→ **Task description**:
Please set down, unchanged, each line from the one with "Given: Select the Registration term tile" to the final line of the data below, both included. Drop the pictures.

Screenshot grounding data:
● ● ● ●

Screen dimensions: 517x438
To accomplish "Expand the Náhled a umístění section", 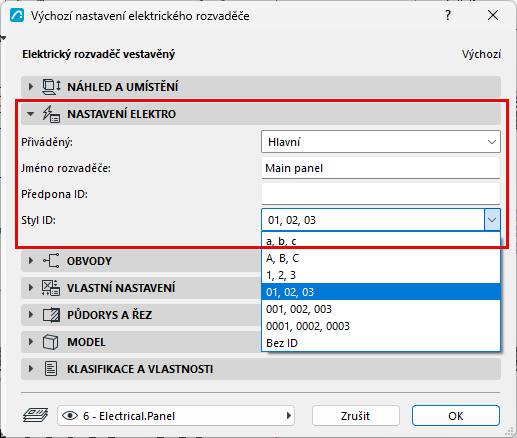I will (x=31, y=87).
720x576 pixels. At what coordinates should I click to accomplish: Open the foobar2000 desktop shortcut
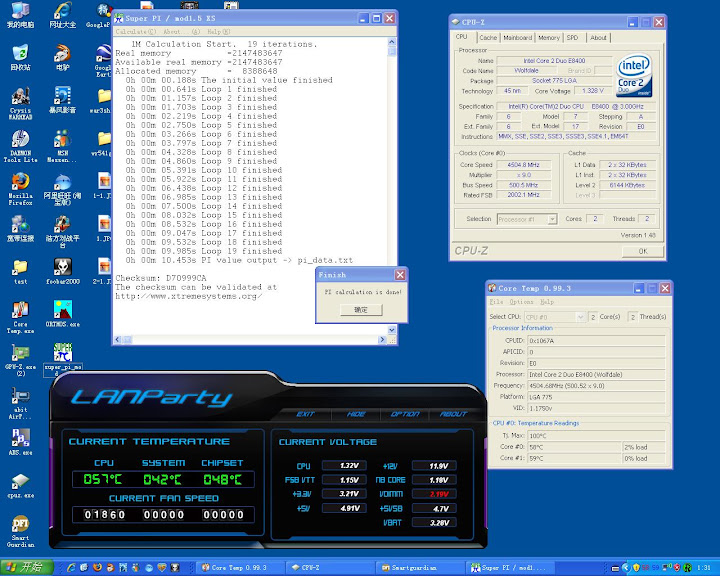[62, 267]
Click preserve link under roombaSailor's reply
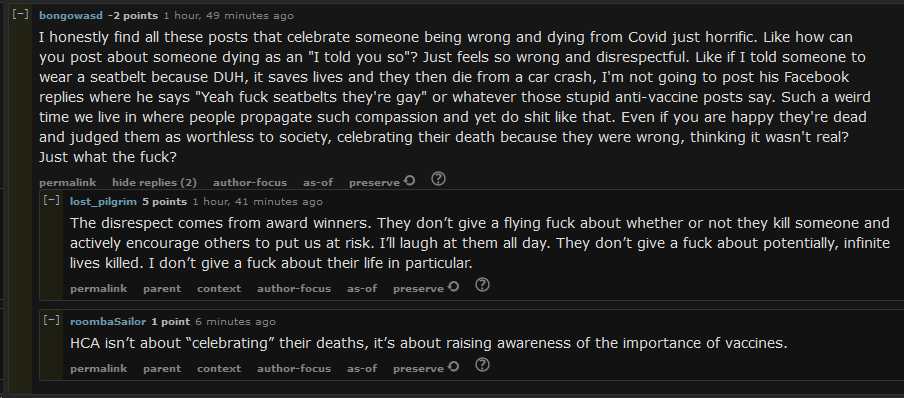The image size is (904, 398). click(419, 369)
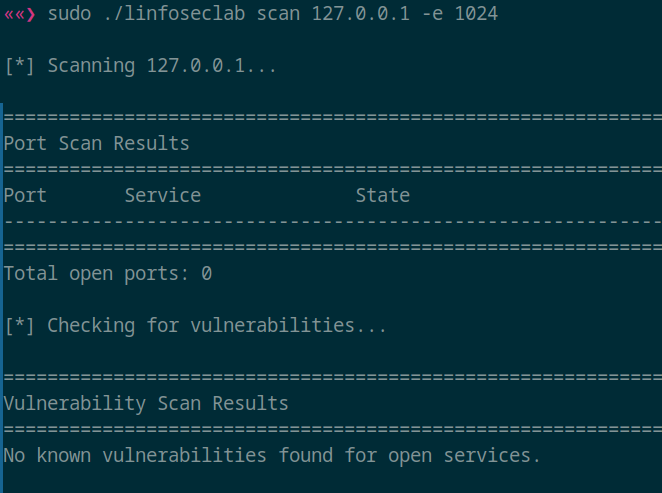Click the "Service" column header

pos(162,196)
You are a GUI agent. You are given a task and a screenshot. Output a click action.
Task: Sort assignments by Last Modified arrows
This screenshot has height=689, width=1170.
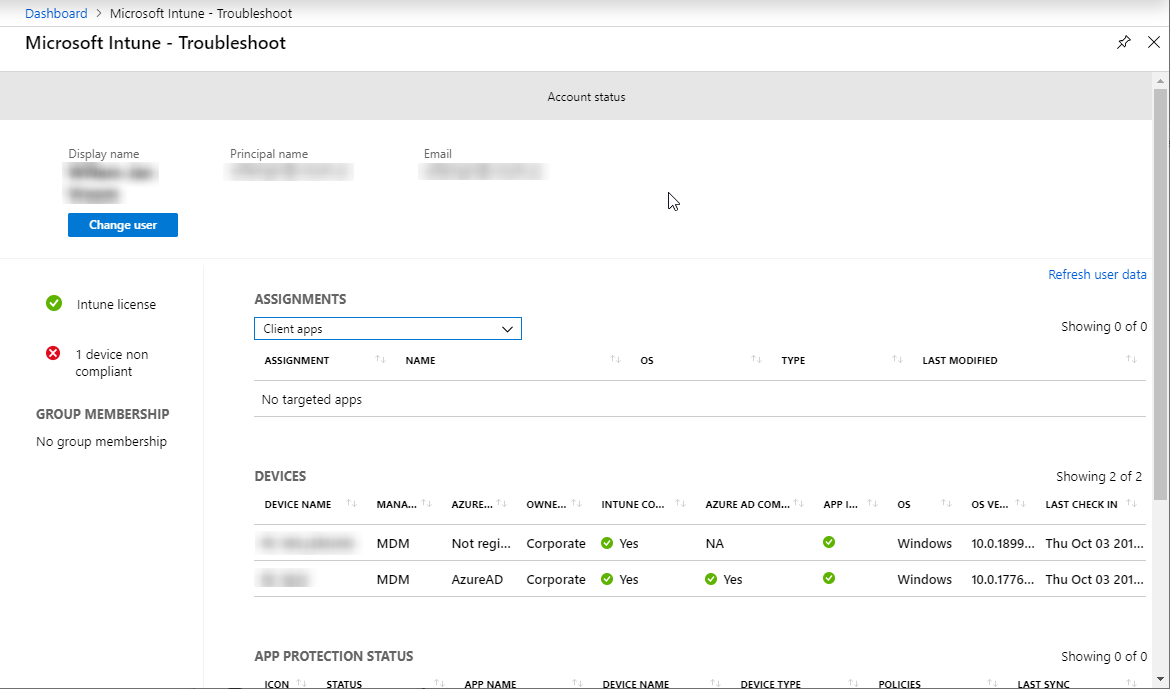1131,360
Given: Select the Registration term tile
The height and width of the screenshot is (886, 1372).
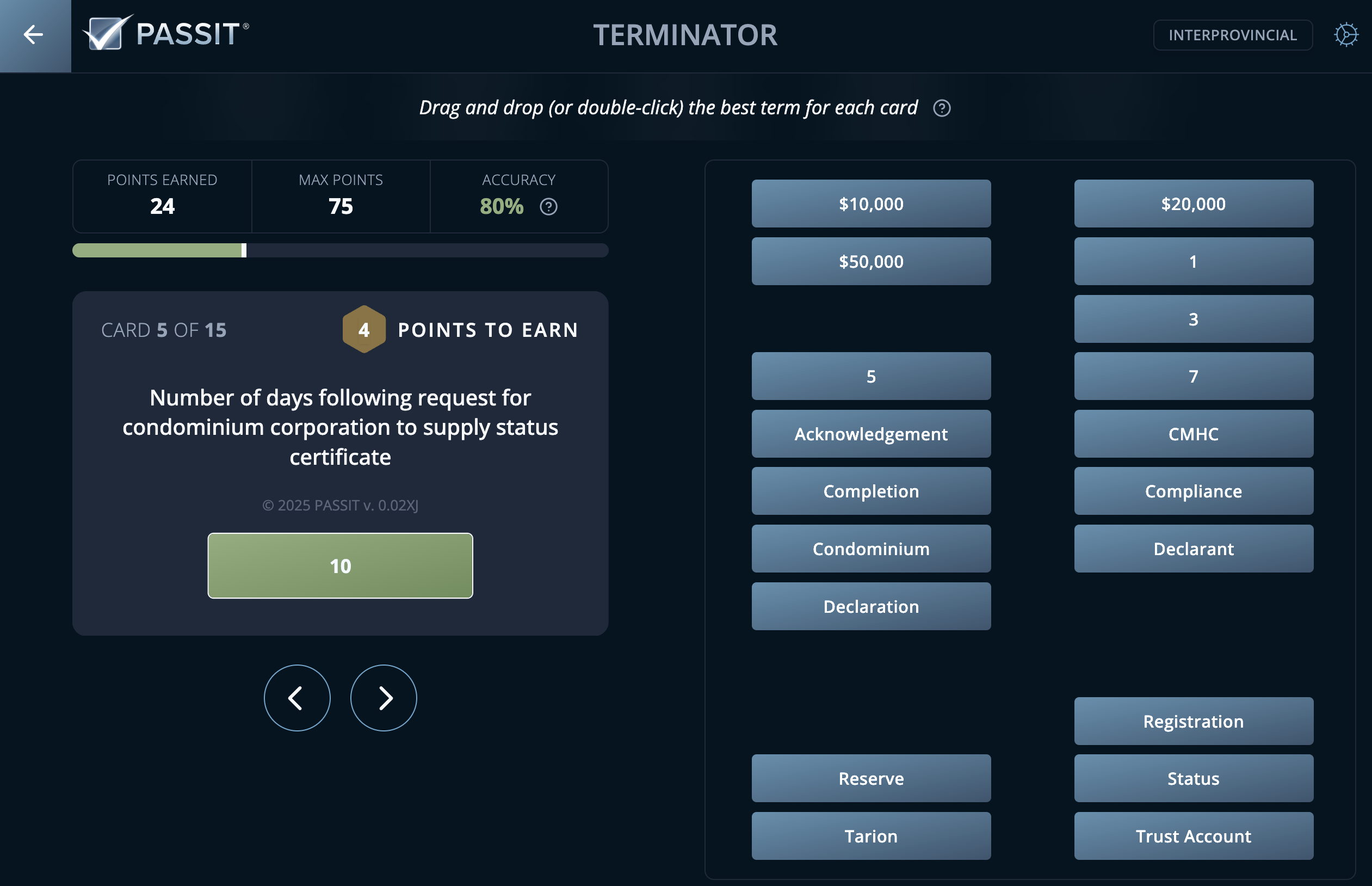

● ● ● ●

→ **Result for this exercise**:
Given: Select the Registration term tile
The height and width of the screenshot is (886, 1372).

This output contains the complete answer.